Policy and practice options that could improve college readiness, opportunity, and completion include:
  • Ensuring that all children have access to high-quality, affordable early childhood education, which can lay the foundation for later achievement and reduce disparities that begin early (2)
  • Creating long-term funding solutions for California's early childhood, Pre-K–12, and higher education systems, including reinvestments in public colleges and universities; also, ensuring equitable distribution of quality curricula, teaching, and other resources (1, 2)
  • Continuing to support schools in creating safe, positive environments and developing comprehensive, evidence-based systems to address students' academic, physical, emotional, behavioral, and other needs (2)
  • Increasing family outreach starting in middle school, promoting awareness about college preparation, enrollment, financial aid options, and resources to support families (1)
  • Strengthening coordination between K–12 and higher education to continue improving student transitions from high school to college and from two-year to four-year institutions; as part of this, ensuring that K–12 students have equitable access to rigorous college preparatory courses and resources (advising, test preparation, etc.), dual enrollment programs, and other opportunities to help with these transitions (1)
  • Reducing fragmentation in higher education leadership by creating a coordinating oversight body to set long-term goals and strategies, including plans to accommodate more students and improve transparency and accountability for institutions (1, 2)
  • Supporting efforts to help cover the full cost of college, including housing, food, and child care for students with children; these costs, plus rising tuition and fees, can put college out of reach for low-income students (1, 2)
  • Continuing to support the development of an integrated, longitudinal student data system for California, which can provide a wealth of information about the education pipeline and answer key questions about barriers to college enrollment, among other issues (1)
For more information, see’s Research & Links section or Policy Implications under the following topics: Reading Proficiency, Math Proficiency, and High School Graduation.

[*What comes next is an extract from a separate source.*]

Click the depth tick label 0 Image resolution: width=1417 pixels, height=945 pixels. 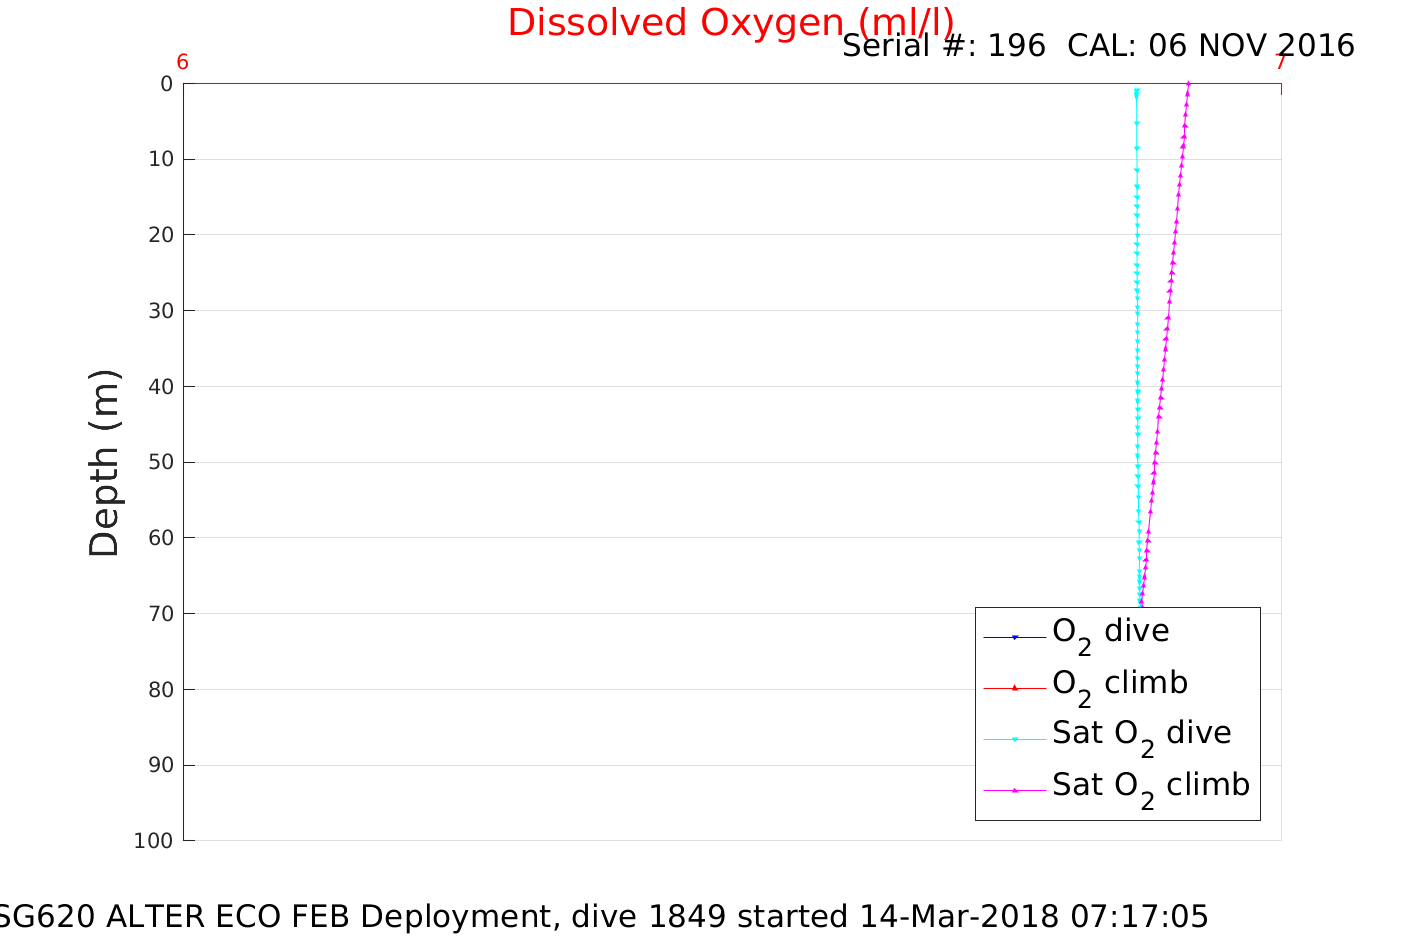click(x=166, y=84)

Sources for this narrative:

1.  Johnson, H., et al. (2019). Higher education in California. Public Policy Institute of California. Retrieved from:

2.  Children Now. (2020). 2020 California children's report card: A survey of kids' well-being and roadmap for the future. Retrieved from:

3.  National Academies of Sciences, Engineering, and Medicine. (2019). Monitoring educational equity. Retrieved from:

4.  Dow, A., et al. (2019). In their voices: Undocumented in California public colleges and universities. Campaign for College Opportunity. Retrieved from:
How Children Are Faring
In 2017, 47% of California's graduating 12th graders had completed the coursework required for University of California (UC) and/or California State University (CSU) admission with a grade of C or better. This figure remained lower than 40% between 1998 and 2013 and has risen steadily in recent years. Among regions with data in 2017, percentages ranged from 13% to 59% for counties and from less than 12% to more than 90% for school districts.

Inequities persist in college eligibility across racial/ethnic groups. In 2017, more than half of Asian American (74%), Filipino (65%) and white (52%) graduates statewide completed the course requirements for UC or CSU entrance, compared with fewer than 40% of their Hispanic/Latino, Native Hawaiian/Pacific Islander, and African American/black peers, and fewer than 30% of American Indian/Alaska Native graduates.